Record extracts
|---|

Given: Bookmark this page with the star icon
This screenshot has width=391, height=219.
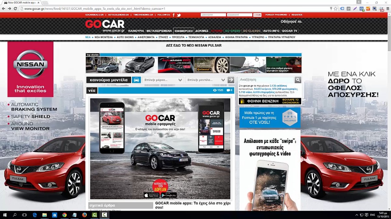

|---|

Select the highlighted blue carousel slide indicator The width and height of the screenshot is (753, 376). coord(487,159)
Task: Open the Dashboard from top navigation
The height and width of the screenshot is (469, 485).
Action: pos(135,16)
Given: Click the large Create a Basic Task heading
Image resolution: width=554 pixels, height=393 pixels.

|---|

Instructions to follow
In your answer, include only the lines above starting at the line that holds "Given: Bookmark this page with the star icon" and ending at the line that holds "This screenshot has width=391, height=219.", copied exactly.

Answer to this problem
Given: Bookmark this page with the star icon
This screenshot has width=391, height=219.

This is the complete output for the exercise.